◆ **Brief**
The data below is to be retyped exactly, line by line.

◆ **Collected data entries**
┄┄┄┄┄┄

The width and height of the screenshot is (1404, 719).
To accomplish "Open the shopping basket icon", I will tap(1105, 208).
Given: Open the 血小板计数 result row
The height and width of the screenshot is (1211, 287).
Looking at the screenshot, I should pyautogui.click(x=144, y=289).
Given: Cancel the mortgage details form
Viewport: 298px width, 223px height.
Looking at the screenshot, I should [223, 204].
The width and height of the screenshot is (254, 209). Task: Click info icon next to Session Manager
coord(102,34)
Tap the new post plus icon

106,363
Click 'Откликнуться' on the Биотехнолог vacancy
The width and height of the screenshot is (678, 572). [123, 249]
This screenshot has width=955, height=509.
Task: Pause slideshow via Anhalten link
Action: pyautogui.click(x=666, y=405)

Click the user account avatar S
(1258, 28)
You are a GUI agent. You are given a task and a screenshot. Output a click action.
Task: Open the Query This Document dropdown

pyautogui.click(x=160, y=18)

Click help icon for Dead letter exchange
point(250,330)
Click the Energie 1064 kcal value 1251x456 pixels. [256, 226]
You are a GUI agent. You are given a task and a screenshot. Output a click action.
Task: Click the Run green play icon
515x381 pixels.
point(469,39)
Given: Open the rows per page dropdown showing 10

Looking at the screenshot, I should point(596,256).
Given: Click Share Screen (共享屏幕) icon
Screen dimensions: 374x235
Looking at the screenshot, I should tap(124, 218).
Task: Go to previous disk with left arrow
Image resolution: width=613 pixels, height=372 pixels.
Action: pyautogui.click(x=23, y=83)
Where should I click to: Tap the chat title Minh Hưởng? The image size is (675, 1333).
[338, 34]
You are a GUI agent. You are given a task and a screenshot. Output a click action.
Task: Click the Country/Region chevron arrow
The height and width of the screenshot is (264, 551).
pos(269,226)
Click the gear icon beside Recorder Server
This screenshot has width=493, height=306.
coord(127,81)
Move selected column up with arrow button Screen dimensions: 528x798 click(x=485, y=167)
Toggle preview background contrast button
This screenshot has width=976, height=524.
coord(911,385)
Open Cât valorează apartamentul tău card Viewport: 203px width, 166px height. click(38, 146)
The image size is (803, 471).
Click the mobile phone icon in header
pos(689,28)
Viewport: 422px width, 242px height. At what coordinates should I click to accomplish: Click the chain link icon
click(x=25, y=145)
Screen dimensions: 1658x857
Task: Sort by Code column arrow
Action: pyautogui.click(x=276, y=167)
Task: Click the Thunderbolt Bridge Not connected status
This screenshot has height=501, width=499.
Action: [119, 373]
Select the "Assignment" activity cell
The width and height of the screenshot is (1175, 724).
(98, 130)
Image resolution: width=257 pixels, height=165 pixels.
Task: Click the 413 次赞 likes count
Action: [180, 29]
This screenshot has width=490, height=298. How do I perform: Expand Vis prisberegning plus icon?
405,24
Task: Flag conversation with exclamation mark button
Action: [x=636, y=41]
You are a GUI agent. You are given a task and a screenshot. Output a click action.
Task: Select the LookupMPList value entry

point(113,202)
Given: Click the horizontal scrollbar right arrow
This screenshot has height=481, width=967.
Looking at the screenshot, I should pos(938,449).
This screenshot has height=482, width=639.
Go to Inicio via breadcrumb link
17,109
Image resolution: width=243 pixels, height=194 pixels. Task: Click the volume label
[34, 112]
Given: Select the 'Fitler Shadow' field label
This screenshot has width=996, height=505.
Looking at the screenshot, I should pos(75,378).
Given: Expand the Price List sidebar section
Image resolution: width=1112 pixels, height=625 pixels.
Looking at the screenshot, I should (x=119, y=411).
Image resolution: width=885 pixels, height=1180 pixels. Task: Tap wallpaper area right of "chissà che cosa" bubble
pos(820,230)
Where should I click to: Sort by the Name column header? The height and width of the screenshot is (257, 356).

┄┄┄┄┄┄

◆ **Completed task**
The width and height of the screenshot is (1404, 719).
To accomplish "Open the shopping basket icon", I will tap(1105, 208).
Given: Open the 血小板计数 result row
The height and width of the screenshot is (1211, 287).
Looking at the screenshot, I should pyautogui.click(x=144, y=289).
Given: Cancel the mortgage details form
Viewport: 298px width, 223px height.
Looking at the screenshot, I should [223, 204].
The width and height of the screenshot is (254, 209). Task: Click info icon next to Session Manager
coord(102,34)
Tap the new post plus icon

106,363
Click 'Откликнуться' on the Биотехнолог vacancy
The width and height of the screenshot is (678, 572). [123, 249]
This screenshot has width=955, height=509.
Task: Pause slideshow via Anhalten link
Action: pyautogui.click(x=666, y=405)

Click the user account avatar S
(1258, 28)
You are a GUI agent. You are given a task and a screenshot. Output a click action.
Task: Open the Query This Document dropdown

pyautogui.click(x=160, y=18)

Click help icon for Dead letter exchange
point(250,330)
Click the Energie 1064 kcal value 1251x456 pixels. [256, 226]
You are a GUI agent. You are given a task and a screenshot. Output a click action.
Task: Click the Run green play icon
515x381 pixels.
point(469,39)
Given: Open the rows per page dropdown showing 10

Looking at the screenshot, I should point(596,256).
Given: Click Share Screen (共享屏幕) icon
Screen dimensions: 374x235
Looking at the screenshot, I should tap(124, 218).
Task: Go to previous disk with left arrow
Image resolution: width=613 pixels, height=372 pixels.
Action: pyautogui.click(x=23, y=83)
Where should I click to: Tap the chat title Minh Hưởng? The image size is (675, 1333).
[338, 34]
You are a GUI agent. You are given a task and a screenshot. Output a click action.
Task: Click the Country/Region chevron arrow
The height and width of the screenshot is (264, 551).
pos(269,226)
Click the gear icon beside Recorder Server
This screenshot has width=493, height=306.
coord(127,81)
Move selected column up with arrow button Screen dimensions: 528x798 click(x=485, y=167)
Toggle preview background contrast button
This screenshot has width=976, height=524.
coord(911,385)
Open Cât valorează apartamentul tău card Viewport: 203px width, 166px height. click(38, 146)
The image size is (803, 471).
Click the mobile phone icon in header
pos(689,28)
Viewport: 422px width, 242px height. At what coordinates should I click to accomplish: Click the chain link icon
click(x=25, y=145)
Screen dimensions: 1658x857
Task: Sort by Code column arrow
Action: pyautogui.click(x=276, y=167)
Task: Click the Thunderbolt Bridge Not connected status
This screenshot has height=501, width=499.
Action: [119, 373]
Select the "Assignment" activity cell
The width and height of the screenshot is (1175, 724).
(98, 130)
Image resolution: width=257 pixels, height=165 pixels.
Task: Click the 413 次赞 likes count
Action: [180, 29]
This screenshot has width=490, height=298. How do I perform: Expand Vis prisberegning plus icon?
405,24
Task: Flag conversation with exclamation mark button
Action: [x=636, y=41]
You are a GUI agent. You are given a task and a screenshot. Output a click action.
Task: Select the LookupMPList value entry

point(113,202)
Given: Click the horizontal scrollbar right arrow
This screenshot has height=481, width=967.
Looking at the screenshot, I should pos(938,449).
This screenshot has height=482, width=639.
Go to Inicio via breadcrumb link
17,109
Image resolution: width=243 pixels, height=194 pixels. Task: Click the volume label
[34, 112]
Given: Select the 'Fitler Shadow' field label
This screenshot has width=996, height=505.
Looking at the screenshot, I should pos(75,378).
Given: Expand the Price List sidebar section
Image resolution: width=1112 pixels, height=625 pixels.
Looking at the screenshot, I should (x=119, y=411).
Image resolution: width=885 pixels, height=1180 pixels. Task: Tap wallpaper area right of "chissà che cosa" bubble
pos(820,230)
Where should I click to: Sort by the Name column header? The height and width of the screenshot is (257, 356).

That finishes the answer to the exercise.